Pemkot Jember Perpanjang Libur Sekolah Hingga 5 April

Oleh Liputan6.com pada 25 Mar 2020, 19:59 WIB
Diperbarui 25 Mar 2020, 19:59 WIB
Antisipasi Virus Corona, PMI Semprot Disinfektan Sekolah di Jakarta

Liputan6.com, Jakarta - Pemerintah Kabupaten (Pemkab) Jember, Jawa Timur memperpanjang masa belajar di rumah untuk siswa taman kanak-kanak (TK) sampai sekolah menengah pertama (SMP) dan sederajat, dari sebelumnya selama dua pekan (17-29 Maret), diperpanjang hingga 5 April 2020.

Kebijakan itu dikeluarkan Bupati Jember, Jawa Timur Faida dalam upaya menghadapi darurat penyebaran virus corona melalui surat Bupati Jember Nomor 420/686/310/2020 tertanggal 24 Maret 2020 yang ditujukan kepada kepala SMP, SD, Penyelenggara Program Kesetaraan, serta PAUD negeri dan swasta, Rabu, 25 Maret 2020.

Dalam surat tertulis bupati disebutkan kebijakan itu merupakan tindak lanjut Surat Edaran Menteri Pendidikan dan Kebudayaan Nomor 4 tahun 2020 tanggal 24 Maret 2020, dilansir dari Antara.

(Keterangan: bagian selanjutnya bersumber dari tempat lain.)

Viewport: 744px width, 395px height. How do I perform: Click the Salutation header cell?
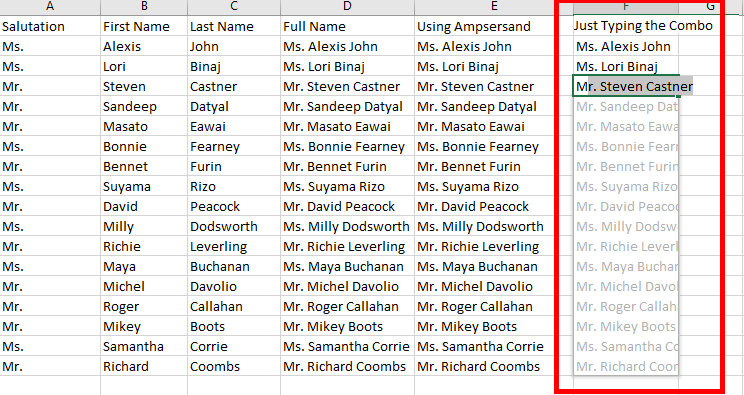click(50, 26)
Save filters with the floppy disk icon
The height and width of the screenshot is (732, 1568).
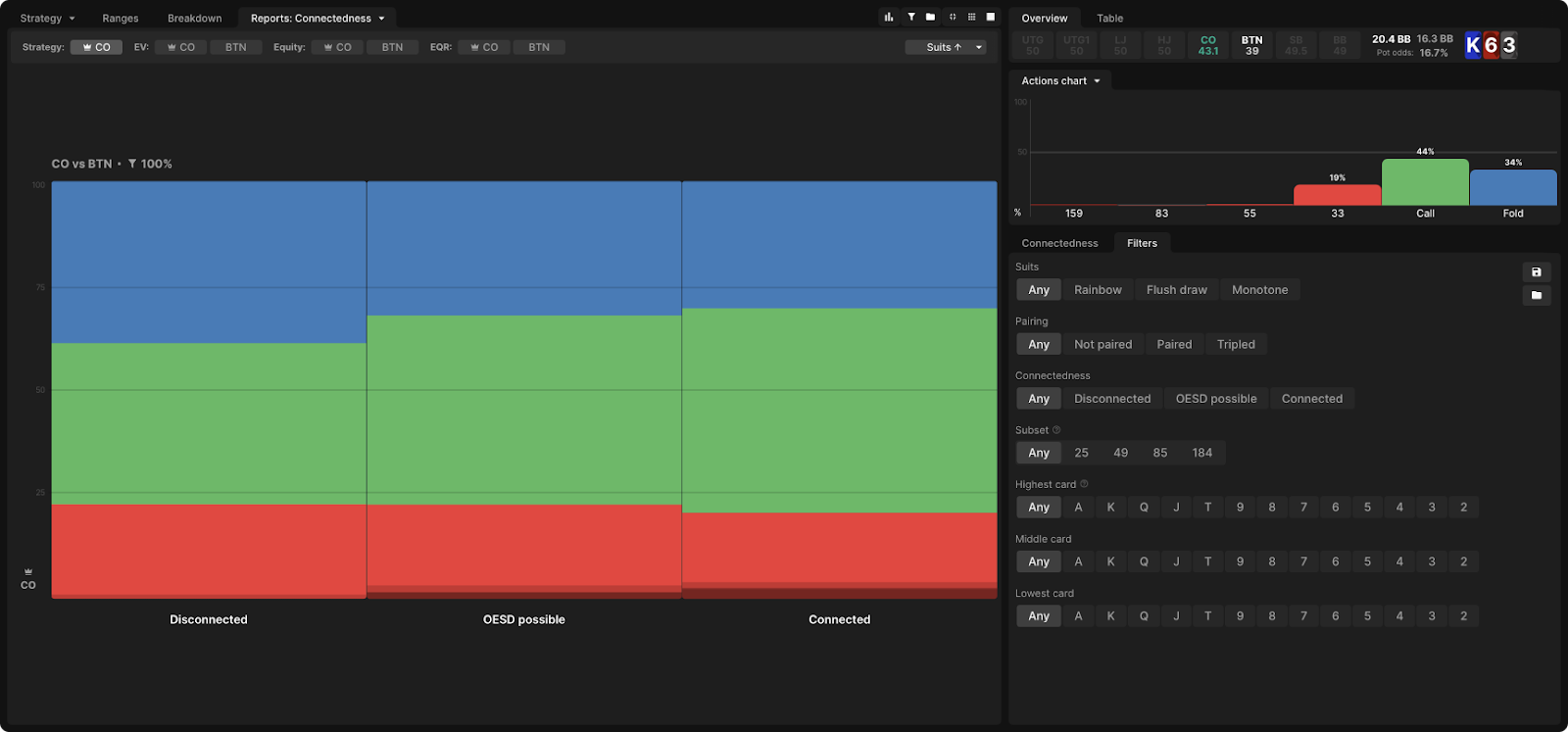pyautogui.click(x=1536, y=272)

"Kami mengeluarkan kebijakan itu untuk memperpanjang kegiatan pembelajaran di rumah bagi peserta didik hingga 5 April 2020, dari sebelumnya hanya hingga 29 Maret 2020," kata Bupati Jember Faida.

Bupati Jember menjelaskan, ketentuan proses belajar dari rumah melalui pembelajaran dalam jaringan (daring), untuk memberikan pengalaman belajar yang bermakna bagi siswa.

 

2 dari 3 halaman

Ujian Nasional

Bupati Jember Faida MMR bersama Merchandising, Marketing & Store Operation Manager Matahari Putra Prima Christian Kurnia dan Executive Director  Lippo Malls Indonesia Marshall Martinus. (Foto: Lippo)
Bupati Jember Faida MMR bersama Merchandising, Marketing & Store Operation Manager Matahari Putra Prima Christian Kurnia dan Executive Director Lippo Malls Indonesia Marshall Martinus. (Foto: Lippo)

Faida mengatakan, terkait ujian nasional (UN) 2020 yang dibatalkan karena masih dalam masa tanggap darurat COVID-19, sehingga tidak menjadi syarat kelulusan maupun seleksi masuk ke jenjang pendidikan yang lebih tinggi.

"Pembatalan UN itu berimbas pada proses penyetaraan program paket A, B, dan C, yang akan ditentukan kemudian," ucap bupati perempuan pertama di Jember itu.

Dia menuturkan, ujian sekolah untuk menentukan kelulusan peserta didik juga dijelaskan dalam surat tersebut, di antaranya ujian dalam bentuk tes yang mengumpulkan siswa tidak boleh dilaksanakan.

Dalam surat itu juga dijelaskan tentang pelaksanaan kenaikan kelas dan penerimaan peserta didik baru (PPDB), serta Bupati Jember memperbolehkan dana bantuan operasional sekolah (BOS) dan bantuan operasional pendidikan (BOP) untuk membiayai pencegahan penularan COVID-19 di sekolah masing-masing.

"Kami mengimbau penerimaan peserta didik baru di Jember memperhatikan protokol kesehatan dalam penanganan COVID-19 untuk mencegah penyebaran virus corona," ujarnya.